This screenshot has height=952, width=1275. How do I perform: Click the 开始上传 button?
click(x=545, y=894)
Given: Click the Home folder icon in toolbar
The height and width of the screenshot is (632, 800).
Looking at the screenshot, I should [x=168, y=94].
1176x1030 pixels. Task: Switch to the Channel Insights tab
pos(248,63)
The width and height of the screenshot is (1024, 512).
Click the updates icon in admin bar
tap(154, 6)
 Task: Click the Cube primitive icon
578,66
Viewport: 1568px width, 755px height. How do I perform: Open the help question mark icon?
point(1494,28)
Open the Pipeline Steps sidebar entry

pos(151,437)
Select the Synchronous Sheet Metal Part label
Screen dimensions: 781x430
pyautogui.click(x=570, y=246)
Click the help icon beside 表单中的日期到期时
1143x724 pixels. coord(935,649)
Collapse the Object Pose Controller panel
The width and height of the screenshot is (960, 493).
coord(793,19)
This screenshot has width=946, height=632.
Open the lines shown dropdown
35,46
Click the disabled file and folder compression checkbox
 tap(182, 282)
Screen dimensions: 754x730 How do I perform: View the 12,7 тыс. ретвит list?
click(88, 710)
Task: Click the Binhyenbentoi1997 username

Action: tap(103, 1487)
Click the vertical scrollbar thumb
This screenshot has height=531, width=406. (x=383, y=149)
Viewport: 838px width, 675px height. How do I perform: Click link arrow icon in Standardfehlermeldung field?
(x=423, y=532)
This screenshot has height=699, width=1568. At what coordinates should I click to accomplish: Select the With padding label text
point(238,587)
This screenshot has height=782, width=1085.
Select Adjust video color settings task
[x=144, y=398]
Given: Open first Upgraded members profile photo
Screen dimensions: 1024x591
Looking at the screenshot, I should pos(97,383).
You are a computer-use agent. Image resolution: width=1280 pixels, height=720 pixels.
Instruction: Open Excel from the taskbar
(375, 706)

** SET PROBLEM **
Revise all of the records above, replacing every occurrence of "How do I perform" with "How can I carry out" and leaving everything else unchanged.

** EXERCISE SOLUTION **
This screenshot has height=952, width=1275. How can I carry out: Click the 开始上传 button?
click(x=545, y=894)
Given: Click the Home folder icon in toolbar
The height and width of the screenshot is (632, 800).
Looking at the screenshot, I should [x=168, y=94].
1176x1030 pixels. Task: Switch to the Channel Insights tab
pos(248,63)
The width and height of the screenshot is (1024, 512).
Click the updates icon in admin bar
tap(154, 6)
 Task: Click the Cube primitive icon
578,66
Viewport: 1568px width, 755px height. How can I carry out: Open the help question mark icon?
point(1494,28)
Open the Pipeline Steps sidebar entry

pos(151,437)
Select the Synchronous Sheet Metal Part label
Screen dimensions: 781x430
pyautogui.click(x=570, y=246)
Click the help icon beside 表单中的日期到期时
1143x724 pixels. coord(935,649)
Collapse the Object Pose Controller panel
The width and height of the screenshot is (960, 493).
coord(793,19)
This screenshot has width=946, height=632.
Open the lines shown dropdown
35,46
Click the disabled file and folder compression checkbox
 tap(182, 282)
Screen dimensions: 754x730 How can I carry out: View the 12,7 тыс. ретвит list?
click(88, 710)
Task: Click the Binhyenbentoi1997 username

Action: tap(103, 1487)
Click the vertical scrollbar thumb
This screenshot has height=531, width=406. (x=383, y=149)
Viewport: 838px width, 675px height. How can I carry out: Click link arrow icon in Standardfehlermeldung field?
(x=423, y=532)
This screenshot has height=699, width=1568. At what coordinates should I click to accomplish: Select the With padding label text
point(238,587)
This screenshot has height=782, width=1085.
Select Adjust video color settings task
[x=144, y=398]
Given: Open first Upgraded members profile photo
Screen dimensions: 1024x591
Looking at the screenshot, I should pos(97,383).
You are a computer-use agent. Image resolution: width=1280 pixels, height=720 pixels.
Instruction: Open Excel from the taskbar
(375, 706)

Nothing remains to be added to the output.